[188]「羽鳥慎一モーニングショー」、吉田千亜『孤塁』、首相記者会見……
2020年05月12日
4月29日(水) 東京をベースに報道の仕事をしている限り、公共交通機関を使って移動すること自体が、著しく危険かつ好ましからぬ行為であるかのように、事態は推移しているようにみえる。実際、電車のなかはガラガラだし、駅も閑散としている。皆、この空気を怖れているのだ。移動にともなうさまざまなリスクを軽減するための措置をあれこれ考えて、先週から実行に移している。
朝、何気なくテレ朝の「羽鳥慎一モーニングショー」をみていたら、リモート出演(よくわからない和洋折衷語だな)の玉川徹さんが、きのうの番組中でのコメントに事実誤認があったとしてかなり切迫した様子で訂正謝罪していた。土日のPCR検査数が民間の数字のみとか口走ってしまったことについてだった。
「土日は行政機関が休みになるので、実は(東京都の陽性者の数が)39という件数は全部、民間の検査の件でしかないんですね」。たまたま僕もそれをリアルタイムで聞いていた。しばらくして、上智大の水島宏明教授が「これは凄いスクープでは?」とかネットに書き込んで、結果的にちょっとした騒ぎになった。
その後、事実誤認があったことが判明して、指摘を受けて、玉川さんは今日の番組の中で誤りを認めて謝罪しているのだった。玉川さんは「正しくは、その39名の中に行政機関の検査によるものが、多数含まれていたことが分かりました。そして、土日に関しても行政の検査機関は休んでいなかったというふうなことも分かりました。……本当にすみませんでした」と頭を深く下げていた。
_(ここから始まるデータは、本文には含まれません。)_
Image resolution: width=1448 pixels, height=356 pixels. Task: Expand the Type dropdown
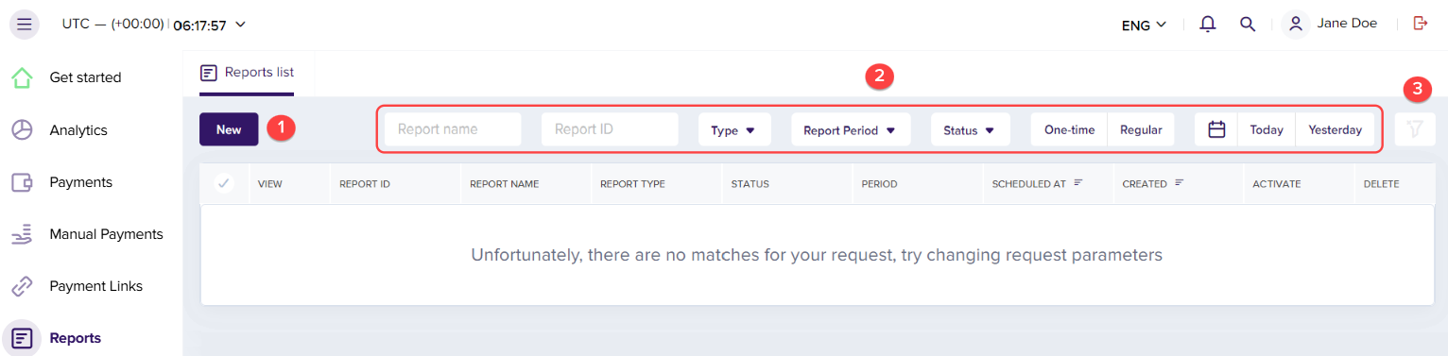(x=734, y=130)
いろんな人がまたいろいろ騒ぐのだろう。だが、この番組がいま現在果たしているテレビの中での役割というものが、もはや厳然として「ある」ことは否定できない。それは、略言すれば、言いたいことを臆せずに自由に言うということだ。正直に言うが、たまに、あ、これ大丈夫かな、と思うような発言もかなり聞かれる。例えば、9月入学制とかがにわかに出てくると、あ、これ賛成だとか。時流に乗りやすい、というか、軽い。
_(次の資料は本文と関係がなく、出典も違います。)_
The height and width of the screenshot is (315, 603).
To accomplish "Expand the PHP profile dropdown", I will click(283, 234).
だが、言わないで躊躇して後から手遅れになるよりはよほどいいや。だが、やはり問題外のアウトの場合だってあるだろう。ただ重要なことは「健全な社会の声は一つであるべきではない」(武漢の死亡した医師・李文亮の言葉)。それも含めて他人事ではないのだ。
岩波書店から出版された吉田千亜さんの『孤塁――双葉郡消防士たちの3.11』の書評を書く。双葉郡消防本部の消防士たちの3・11でのすさまじい活動記録。ルポルタージュの金字塔だと思う。それで、のめりこみ過ぎて、分量がかなりオーバーしてしまったか。
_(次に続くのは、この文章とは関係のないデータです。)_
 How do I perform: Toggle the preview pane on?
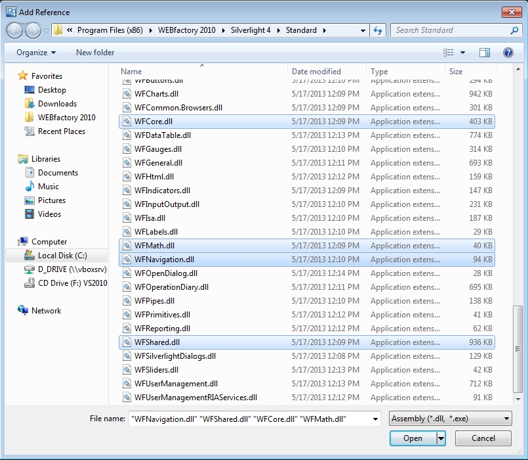click(x=483, y=53)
4月30日(木) 津久井やまゆり園事件をめぐって、季刊『福祉労働』のために原稿を書くことになっていたことを思い出したが、さて、何を書けばいいのか。考えを整理する。
夕刻、旧知と渋谷区の広尾で打ち合わせ。コロナウイルス禍が社会の根源的な変動を引き起こす可能性があることをきちんと報じなければならないという点で一致。NHKのEテレで、第1部の再放送が急遽放送が差し替えられた『バリバラ 桜を見る会』の「第2部」が、予定通り放送された。とてもいい番組だった。こういうセンスのある番組をつくっている奴がまだNHKのなかに生き残っているんだよな。それだけで嬉しくなる。